Local data processing
Refers to the process of processing data not after it has been sent to a software provider, but before it is sent, for example on your own end device or an on-premise server. Among other things, this enables data to be encrypted before it is sent (see also end-to-end encryption (E2EE))
On-premise implementation
In companies, this refers to the installation of a server, e.g. from an external SaaS provider, directly at the company location. In this way, data always remains in the company's own data cycle, which increases data security.
Legal validity
Refers to the ability of contract signatures, for example, to stand up in court.
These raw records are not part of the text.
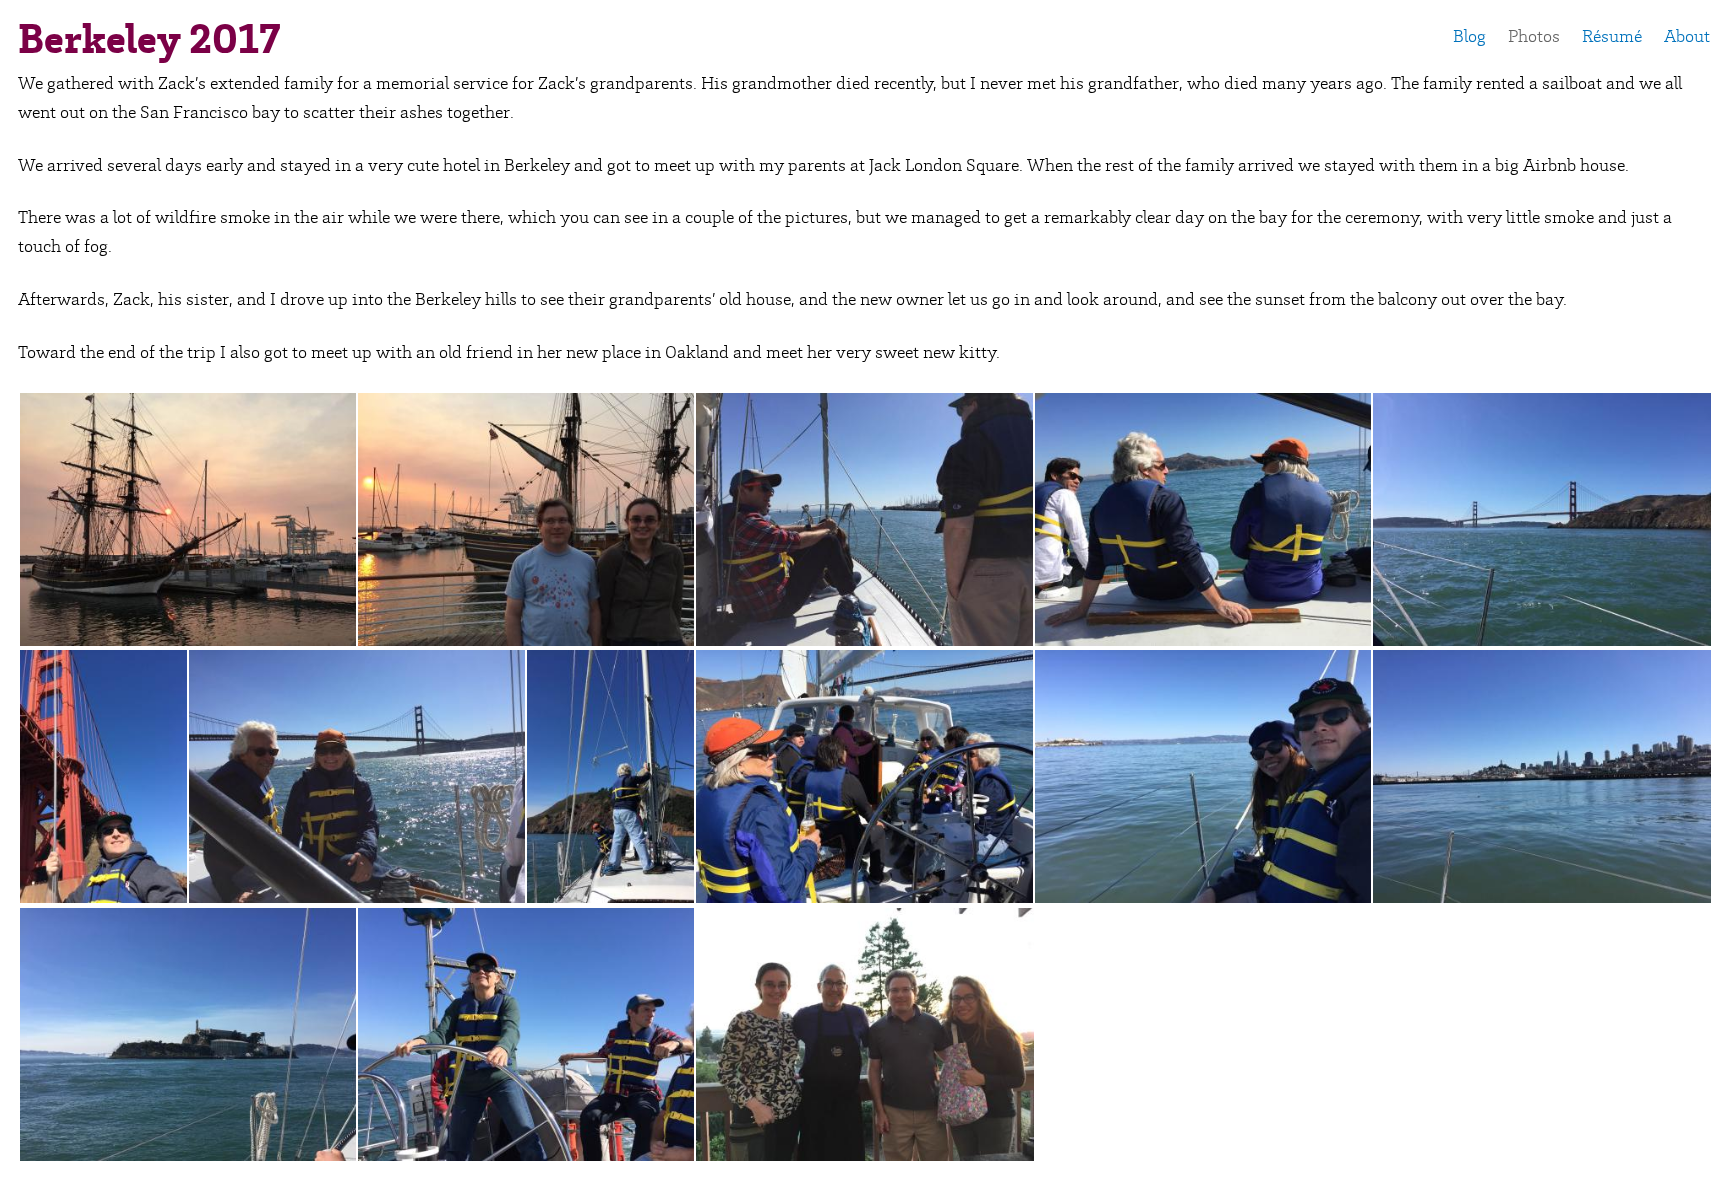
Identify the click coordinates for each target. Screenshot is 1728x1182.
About (1687, 36)
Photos (1534, 36)
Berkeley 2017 (149, 39)
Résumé (1612, 36)
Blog (1469, 36)
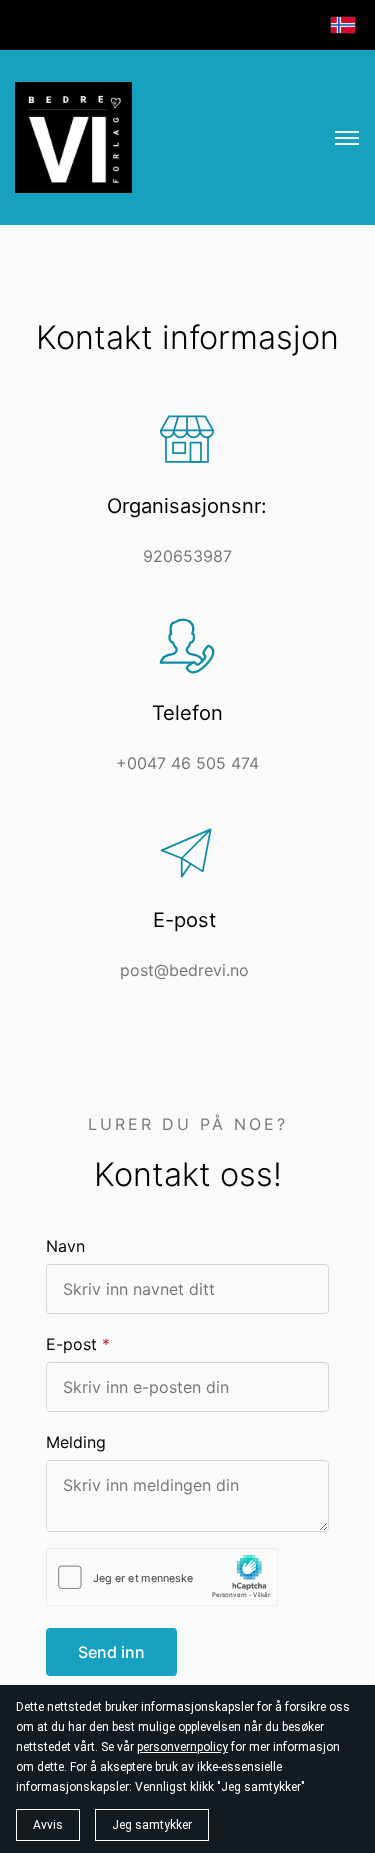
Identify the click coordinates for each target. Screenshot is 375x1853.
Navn (65, 1246)
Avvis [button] (48, 1825)
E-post (71, 1344)
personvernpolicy (182, 1747)
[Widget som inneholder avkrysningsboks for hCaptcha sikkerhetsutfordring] (162, 1577)
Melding (76, 1442)
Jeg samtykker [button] (152, 1825)
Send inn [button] (111, 1652)
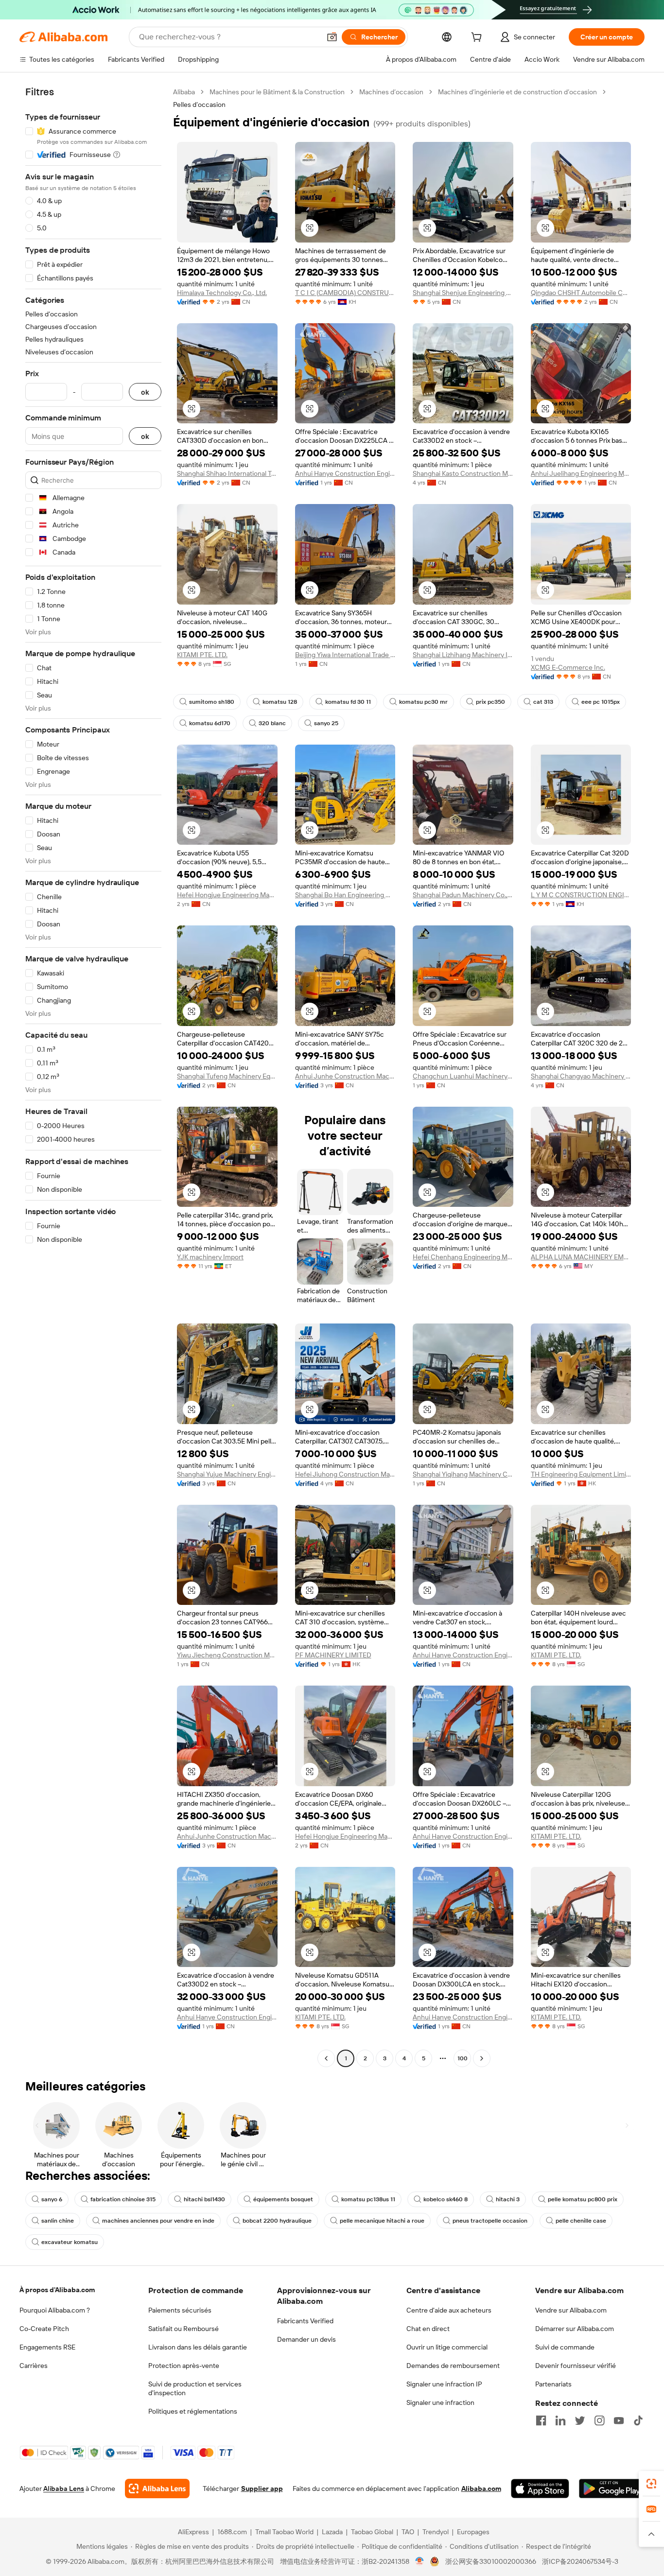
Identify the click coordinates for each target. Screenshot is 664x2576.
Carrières (33, 2365)
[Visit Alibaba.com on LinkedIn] (560, 2420)
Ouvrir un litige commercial (447, 2347)
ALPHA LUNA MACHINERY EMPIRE (581, 1257)
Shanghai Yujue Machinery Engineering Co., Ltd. (227, 1474)
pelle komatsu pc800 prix (582, 2199)
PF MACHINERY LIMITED (333, 1655)
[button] (332, 37)
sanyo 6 (51, 2199)
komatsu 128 (279, 701)
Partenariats (553, 2384)
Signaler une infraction (440, 2402)
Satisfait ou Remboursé (183, 2328)
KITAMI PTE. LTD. (202, 655)
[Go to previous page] (326, 2058)
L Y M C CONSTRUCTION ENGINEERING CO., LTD (581, 895)
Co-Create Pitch (44, 2328)
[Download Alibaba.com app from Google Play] (612, 2488)
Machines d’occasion (391, 92)
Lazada (332, 2532)
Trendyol (435, 2532)
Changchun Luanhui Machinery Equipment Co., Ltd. (463, 1076)
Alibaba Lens (63, 2488)
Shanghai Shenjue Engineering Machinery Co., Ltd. (463, 292)
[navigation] (93, 1076)
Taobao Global (372, 2532)
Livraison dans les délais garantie (197, 2347)
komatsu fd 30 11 (348, 701)
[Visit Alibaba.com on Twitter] (580, 2420)
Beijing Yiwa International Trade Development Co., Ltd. (345, 655)
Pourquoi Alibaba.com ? (54, 2310)
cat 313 (543, 701)
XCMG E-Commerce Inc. (568, 667)
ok (145, 392)
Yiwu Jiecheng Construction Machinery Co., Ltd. (227, 1655)
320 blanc (272, 723)
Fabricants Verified (305, 2321)
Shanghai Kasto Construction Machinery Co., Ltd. (463, 473)
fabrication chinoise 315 (123, 2199)
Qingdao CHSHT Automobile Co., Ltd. (581, 292)
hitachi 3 (508, 2199)
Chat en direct (428, 2328)
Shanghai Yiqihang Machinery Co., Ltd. (463, 1474)
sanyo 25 (326, 723)
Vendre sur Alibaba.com (571, 2310)
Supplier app (262, 2488)
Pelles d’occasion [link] (199, 104)
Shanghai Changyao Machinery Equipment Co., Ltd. (581, 1076)
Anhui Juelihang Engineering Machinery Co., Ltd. (581, 473)
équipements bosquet (283, 2199)
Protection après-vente (183, 2365)
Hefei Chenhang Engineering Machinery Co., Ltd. (463, 1257)
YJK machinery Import (210, 1257)
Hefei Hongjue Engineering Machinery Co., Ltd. (227, 895)
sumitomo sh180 (211, 701)
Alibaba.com (481, 2488)
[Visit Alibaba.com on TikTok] (638, 2420)
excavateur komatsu (69, 2242)
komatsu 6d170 (209, 723)
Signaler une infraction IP (444, 2384)
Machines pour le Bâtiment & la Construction (277, 92)
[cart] (478, 38)
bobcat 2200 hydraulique (277, 2220)
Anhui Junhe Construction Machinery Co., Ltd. (345, 1076)
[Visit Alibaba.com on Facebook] (541, 2420)
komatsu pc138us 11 (368, 2199)
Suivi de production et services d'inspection (195, 2388)
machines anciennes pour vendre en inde (158, 2220)
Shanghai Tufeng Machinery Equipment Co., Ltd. (227, 1076)
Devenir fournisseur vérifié (575, 2365)
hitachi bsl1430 (204, 2199)
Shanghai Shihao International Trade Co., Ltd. (227, 473)
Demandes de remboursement (453, 2365)
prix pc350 (490, 701)
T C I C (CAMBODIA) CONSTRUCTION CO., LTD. (345, 292)
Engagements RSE (47, 2347)
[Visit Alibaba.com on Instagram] (599, 2420)
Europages (473, 2532)
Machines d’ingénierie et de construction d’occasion (517, 92)
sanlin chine (57, 2220)
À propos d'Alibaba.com (57, 2290)
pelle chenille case (581, 2220)
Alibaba (184, 92)
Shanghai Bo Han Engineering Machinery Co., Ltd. (345, 895)
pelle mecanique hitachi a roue (382, 2220)
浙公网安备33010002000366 (490, 2561)
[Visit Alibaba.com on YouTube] (619, 2420)
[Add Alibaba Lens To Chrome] (157, 2488)
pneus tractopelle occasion (490, 2220)
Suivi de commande (564, 2347)
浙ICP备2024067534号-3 (580, 2561)
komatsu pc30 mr (423, 701)
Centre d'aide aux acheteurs (448, 2310)
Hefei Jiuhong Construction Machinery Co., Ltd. (345, 1474)
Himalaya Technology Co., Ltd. (222, 292)
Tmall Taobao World (284, 2532)
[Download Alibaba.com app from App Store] (540, 2488)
In Europe and Switzerland, digital signatures are recognised by law and have full legal validity, provided they meet the respective legal requirements.
Written form
Legal requirement for certain documents and contracts which, for example, requires archiving in paper form.
UETA
(UETA = Uniform Electronic Transactions Act) US framework regulation that aims to harmonise the legal validity of eSignatures in all US states and make them compatible with each other.
Zero Document Knowledge
Concept, which means that when a document is processed, no knowledge of its content is transferred to the processing provider. One of Certifaction's outstanding features is that, thanks to local data processing and end-to-end encryption (E2EE), no data about the content of the document itself is transmitted to our servers. In the unlikely event of a data leak, only very strongly encrypted documents could be captured. Even the fastest quantum supercomputer cannot decrypt these documents.